The romantic Renaissance Revival-style Plaza de España (at top of page), built in 1928 for the Ibero-American Exposition and now housing Seville town hall and military quarters, is one of Spain’s most beautiful icons. Here you will find brightly tiled pavilions, ponds, fountains, and bridges over an idyllic moat, where you can paddle at your leisure. The only traffic allowed here, apart from pedestrians, are the horse drawn carriages popular with tourists (for 45 Euros we were given a long, interesting and thoroughly worthwhile tour through the old areas, to the delight of our young daughter). The overall effect of Plaza de España and the surrounding gardens is that of a fairytale. Go at sunset to enjoy this special place while it is lit with golden sunlight. And bring your camera.

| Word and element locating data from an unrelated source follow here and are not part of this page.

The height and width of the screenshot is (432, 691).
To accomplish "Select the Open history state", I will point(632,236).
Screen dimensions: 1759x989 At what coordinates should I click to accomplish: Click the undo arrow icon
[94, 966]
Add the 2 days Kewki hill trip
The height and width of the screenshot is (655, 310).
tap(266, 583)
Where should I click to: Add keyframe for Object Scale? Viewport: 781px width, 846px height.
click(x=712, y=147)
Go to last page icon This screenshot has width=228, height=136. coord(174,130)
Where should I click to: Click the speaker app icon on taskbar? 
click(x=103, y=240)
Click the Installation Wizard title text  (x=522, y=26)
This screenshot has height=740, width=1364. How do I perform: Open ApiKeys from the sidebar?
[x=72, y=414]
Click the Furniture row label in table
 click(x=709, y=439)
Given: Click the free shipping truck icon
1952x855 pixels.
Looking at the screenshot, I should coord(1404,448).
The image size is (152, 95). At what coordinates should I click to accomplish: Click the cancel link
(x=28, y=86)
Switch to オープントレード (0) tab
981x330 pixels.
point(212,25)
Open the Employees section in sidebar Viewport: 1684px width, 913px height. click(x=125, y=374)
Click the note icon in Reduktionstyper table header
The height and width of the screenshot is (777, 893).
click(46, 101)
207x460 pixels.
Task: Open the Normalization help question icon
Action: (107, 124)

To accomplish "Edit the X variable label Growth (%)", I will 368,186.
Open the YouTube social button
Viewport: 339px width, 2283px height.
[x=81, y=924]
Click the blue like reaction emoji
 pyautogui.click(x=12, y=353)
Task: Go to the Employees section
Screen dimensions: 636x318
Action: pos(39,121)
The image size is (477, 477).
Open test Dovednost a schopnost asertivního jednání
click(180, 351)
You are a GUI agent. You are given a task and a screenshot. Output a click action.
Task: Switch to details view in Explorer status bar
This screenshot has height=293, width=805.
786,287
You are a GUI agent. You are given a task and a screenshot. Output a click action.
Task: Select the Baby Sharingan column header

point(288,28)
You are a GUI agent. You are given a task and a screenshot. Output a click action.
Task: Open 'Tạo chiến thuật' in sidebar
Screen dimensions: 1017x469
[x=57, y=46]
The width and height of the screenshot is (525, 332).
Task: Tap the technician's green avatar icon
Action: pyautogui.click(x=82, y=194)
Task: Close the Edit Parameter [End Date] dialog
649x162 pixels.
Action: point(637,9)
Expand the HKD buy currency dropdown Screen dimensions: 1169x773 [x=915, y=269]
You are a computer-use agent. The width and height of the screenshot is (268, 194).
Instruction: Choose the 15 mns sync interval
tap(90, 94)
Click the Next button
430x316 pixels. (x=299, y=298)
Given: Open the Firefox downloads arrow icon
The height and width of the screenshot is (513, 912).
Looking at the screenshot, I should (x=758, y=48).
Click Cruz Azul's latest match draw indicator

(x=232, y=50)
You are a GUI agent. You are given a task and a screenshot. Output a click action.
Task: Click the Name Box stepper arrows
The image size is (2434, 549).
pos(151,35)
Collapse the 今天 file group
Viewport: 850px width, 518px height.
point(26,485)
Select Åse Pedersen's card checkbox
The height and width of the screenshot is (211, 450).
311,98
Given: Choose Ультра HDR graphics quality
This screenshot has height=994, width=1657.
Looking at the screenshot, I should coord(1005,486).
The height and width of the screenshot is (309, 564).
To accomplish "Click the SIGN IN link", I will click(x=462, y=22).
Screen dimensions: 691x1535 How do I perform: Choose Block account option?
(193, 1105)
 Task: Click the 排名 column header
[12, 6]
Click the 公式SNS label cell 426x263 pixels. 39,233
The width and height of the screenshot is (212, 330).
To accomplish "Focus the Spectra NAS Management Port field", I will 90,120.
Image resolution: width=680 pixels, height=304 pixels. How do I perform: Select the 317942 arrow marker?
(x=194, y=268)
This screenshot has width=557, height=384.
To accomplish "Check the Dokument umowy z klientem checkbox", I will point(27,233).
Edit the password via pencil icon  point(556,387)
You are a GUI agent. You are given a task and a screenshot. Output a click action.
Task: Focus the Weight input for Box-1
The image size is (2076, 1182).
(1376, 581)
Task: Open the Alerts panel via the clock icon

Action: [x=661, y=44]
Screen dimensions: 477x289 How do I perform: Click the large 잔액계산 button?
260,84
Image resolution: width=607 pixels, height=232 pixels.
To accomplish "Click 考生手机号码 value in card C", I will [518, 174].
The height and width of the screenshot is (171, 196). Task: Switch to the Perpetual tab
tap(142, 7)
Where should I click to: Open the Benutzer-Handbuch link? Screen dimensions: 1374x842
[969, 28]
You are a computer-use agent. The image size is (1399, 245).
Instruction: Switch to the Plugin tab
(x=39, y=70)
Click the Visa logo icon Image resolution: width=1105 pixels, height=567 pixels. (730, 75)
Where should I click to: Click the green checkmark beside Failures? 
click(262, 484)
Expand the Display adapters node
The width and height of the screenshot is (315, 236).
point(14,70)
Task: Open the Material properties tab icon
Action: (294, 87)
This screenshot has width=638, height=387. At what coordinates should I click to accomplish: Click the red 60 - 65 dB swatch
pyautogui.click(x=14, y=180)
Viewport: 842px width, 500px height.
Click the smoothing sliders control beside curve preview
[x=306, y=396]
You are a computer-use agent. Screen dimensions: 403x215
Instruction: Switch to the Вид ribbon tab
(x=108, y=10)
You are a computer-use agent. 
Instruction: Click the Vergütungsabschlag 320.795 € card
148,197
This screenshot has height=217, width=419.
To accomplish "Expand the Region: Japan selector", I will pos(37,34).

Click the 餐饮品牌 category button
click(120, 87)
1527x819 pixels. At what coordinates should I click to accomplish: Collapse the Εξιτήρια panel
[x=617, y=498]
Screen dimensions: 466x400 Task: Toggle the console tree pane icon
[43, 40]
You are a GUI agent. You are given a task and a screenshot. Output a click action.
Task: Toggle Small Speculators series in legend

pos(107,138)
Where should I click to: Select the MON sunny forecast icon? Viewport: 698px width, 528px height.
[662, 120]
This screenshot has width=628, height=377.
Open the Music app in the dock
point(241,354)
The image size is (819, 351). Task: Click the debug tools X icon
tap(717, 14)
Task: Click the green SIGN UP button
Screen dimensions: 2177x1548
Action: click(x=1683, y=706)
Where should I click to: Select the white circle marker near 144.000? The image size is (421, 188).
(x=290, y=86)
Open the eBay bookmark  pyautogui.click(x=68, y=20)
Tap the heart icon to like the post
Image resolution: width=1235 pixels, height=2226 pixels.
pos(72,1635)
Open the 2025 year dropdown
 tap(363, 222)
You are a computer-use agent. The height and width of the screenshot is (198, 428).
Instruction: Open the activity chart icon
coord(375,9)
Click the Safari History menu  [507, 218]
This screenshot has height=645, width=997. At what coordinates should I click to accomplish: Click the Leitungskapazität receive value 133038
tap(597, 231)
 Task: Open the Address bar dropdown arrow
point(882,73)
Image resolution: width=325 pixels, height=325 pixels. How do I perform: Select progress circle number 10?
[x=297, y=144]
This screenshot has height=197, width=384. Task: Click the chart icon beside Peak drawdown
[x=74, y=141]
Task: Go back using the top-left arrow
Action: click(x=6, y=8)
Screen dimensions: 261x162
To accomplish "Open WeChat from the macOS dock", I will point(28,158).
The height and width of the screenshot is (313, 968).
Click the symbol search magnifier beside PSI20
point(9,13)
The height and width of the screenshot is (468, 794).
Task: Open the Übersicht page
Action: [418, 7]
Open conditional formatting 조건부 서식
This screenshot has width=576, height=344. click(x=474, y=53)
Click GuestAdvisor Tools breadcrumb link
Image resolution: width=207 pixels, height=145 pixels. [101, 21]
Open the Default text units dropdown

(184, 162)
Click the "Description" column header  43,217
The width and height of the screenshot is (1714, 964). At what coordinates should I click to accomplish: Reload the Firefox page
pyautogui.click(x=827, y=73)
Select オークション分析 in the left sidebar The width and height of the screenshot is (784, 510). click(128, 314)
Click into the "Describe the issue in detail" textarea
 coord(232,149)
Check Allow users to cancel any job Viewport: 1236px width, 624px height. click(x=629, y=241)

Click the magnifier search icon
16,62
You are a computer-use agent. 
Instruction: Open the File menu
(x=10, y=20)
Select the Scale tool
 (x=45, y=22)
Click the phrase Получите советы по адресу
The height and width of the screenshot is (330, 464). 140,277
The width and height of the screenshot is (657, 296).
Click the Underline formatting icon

Only fifteen minutes by car from main streets of Seville you will find the small village of Santiponce, which boasts a spectacular, half-ruined monastery and the heritage listed ruins of Italica, an ancient Roman city founded in 206 BC by general Publius Cornelius Scipio Africanus in order to settle Roman soldiers wounded in the Battle of Ilipa. It is the birthplace of Hadrian, and an important historical landmark, still being excavated by archeologists. Arguably the most impressive of Italica’s ruins to explore is the Roman amphitheater, which once seated 25,000 spectators, where you can walk the arena and tunnelled hallways the gladiators once walked. (My daughter and I are pictured standing near the pits of the amphitheater, below.)
With a combination of exchange rate and economic differences being favourable for the Australian traveller, (2 Euro, or $2.85 AUD, will buy you a small plate of tapas in many restaurants, or a 6 pack of beer at the supermarket, for instance) it is possible to live on very little in Seville, while enjoying life the way the locals do – on the streets in cafes, bars and stunning parks. The hotels are also very affordable. We stayed at the small boutique Hotel Alcoba del Rey de Sevilla, where according to legend, the poet king of Seville, Al-Mutamid hid his washerwoman lover Rumaykiyya from his father nearly one thousand years ago. The hotel has been renovated over the years to include all the modern conveniences, while maintaining old-world charm. We found the staff extremely friendly and helpful. The restaurant downstairs is frequented by locals and makes delicious food at affordable Spanish prices – not tourist prices. You can eat like a king or queen (or their lover) for 15 Euros per person, including three courses and drinks. For a few Euros extra, they will serve you on the hotel’s beautiful terrace. The hotel is located next to the famous Basilica of Our Lady of Hope Macarena (Below, next to the Macarena gate).
My watch says it is now past eleven, yet the streets are filled with couples holding hands, locals socialising, and families pushing prams. The playgrounds in every plaza are filled. The night is lit with lamps and smiles and chatter. Children play. This is a place that must be seen and experienced. Three days has barely been enough. I recommend getting lost in Seville – figuratively or even literally. You won’t regret it.